I was given a Mako a few years back for a birthday present and love it. The gun itself floats, but not with a spear loaded in it. It's great for when you shoot a fish and the gun floats up out of the way, but would not float if you dropped it in the deep blue. It is extremely powerful and accurate. Mine came with two bands and will go right through a 8-10lbs. sheepshead at 10 feet or so. Being my first and only spear gun, it took me a while to learn how to wrap all the line around the spear but after some practice I could reload in about 30 seconds or so. I am not too sure of the measurements of my gun but it seems to be long compared to the JBL's I have seen in the stores. Not sure if this is due to it being a rail gun or not. I do know that with it being long it takes a lot to pull the bands back, and that gives it some fire power. I didn't deal with the sales people but my brother said they are super nice and I believe they will customize the gun to how you want it to some extent. Good luck!


----------



## toobad4u (Feb 13, 2012)

I shoot a Mako 100 Predator Pro, and haven't had a problem in 2 years. My buddy has a 110 Pred. Pro, and loves it too. Only had 1 problem with his, the line release piece broke, but a quick phone call to Mako, resulted in a complete new handle and trigger mechanism delivered 2 days later. Not many business of any type you can say that about. Best customer service, period. :thumbsup:

Stephen


----------



## El Kabong (May 9, 2012)

Love my 100cm Oceanic Pro. I didn't feel the enclosed track was necessary though. It shoot like a laser, and usually goes completely through small and medium-sized fish.

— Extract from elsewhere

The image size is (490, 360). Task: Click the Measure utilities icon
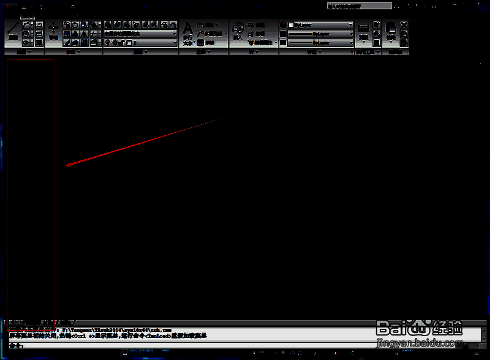coord(363,31)
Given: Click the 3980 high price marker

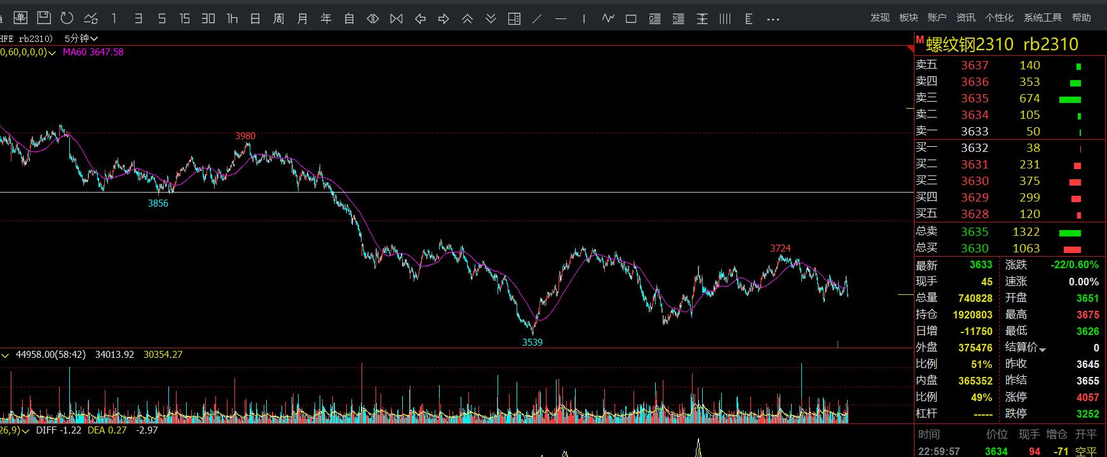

Someone dropped it while loading the boat, and the buttplate broke. I shot Mako an email asking them how much a replacement would cost, and they shipped a free replacement within two days. I felt like the broken part was my fault, and certainly didn't expect a free replacement. Mako rocks!!!


----------



## ucf_motorcycle (Jul 12, 2008)

They offer a loaner program to military if you want to just try one out.

I just ordered a 70cm Predator to try out spear gunning for the first time. 

Also they have a no-fault warranty on their guns for 3 years. If you run over it with your truck they will give you a new gun.


----------



## ocddeerhunter (Jul 25, 2012)

*i just bought one today just got home*

I bought one off craigs's list in lynn haven (pc) drove 130 miles round trip can't wait to kill something with it


----------